*Task prompt*: Format as a JSON list of strings the entries from the line containing "Task: Open the 二维码推广 QR code icon" through the line containing "Action: click(x=1348, y=131)", one string per line, omitting any blank lines.

*Records shown*:
------------
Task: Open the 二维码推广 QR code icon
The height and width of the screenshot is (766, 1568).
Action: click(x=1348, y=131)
------------
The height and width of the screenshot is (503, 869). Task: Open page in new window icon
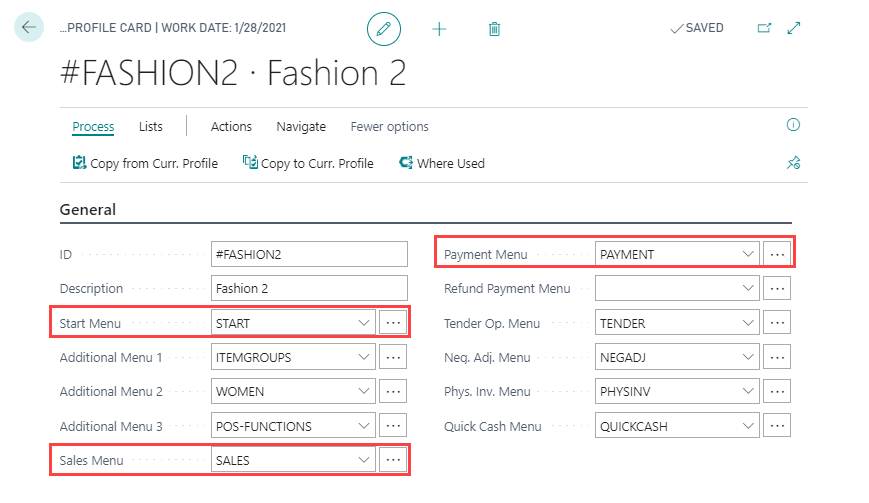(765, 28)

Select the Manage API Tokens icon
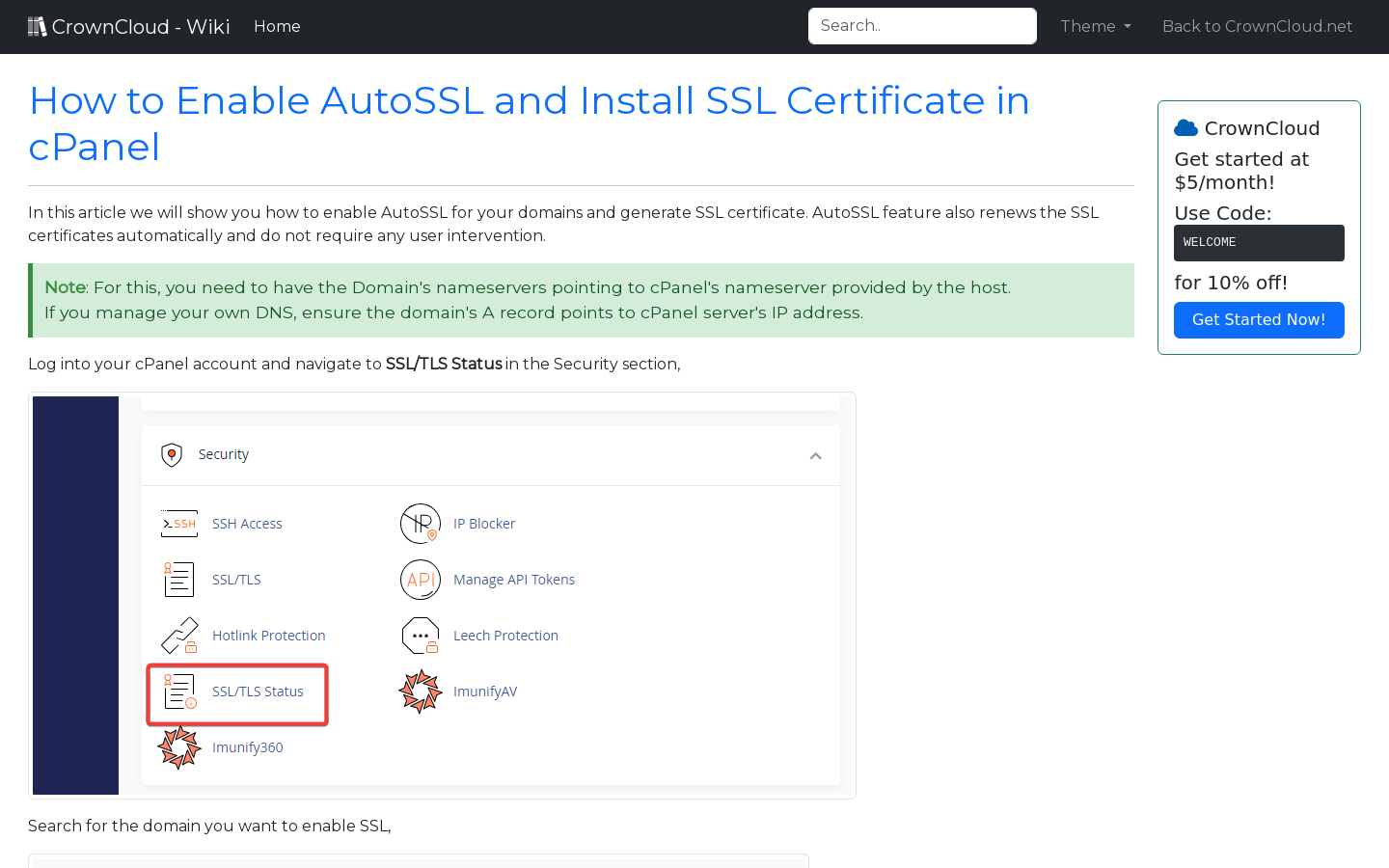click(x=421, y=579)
------------
*Correct output*:
[
  "Task: Open the 二维码推广 QR code icon",
  "The height and width of the screenshot is (766, 1568).",
  "Action: click(x=1348, y=131)"
]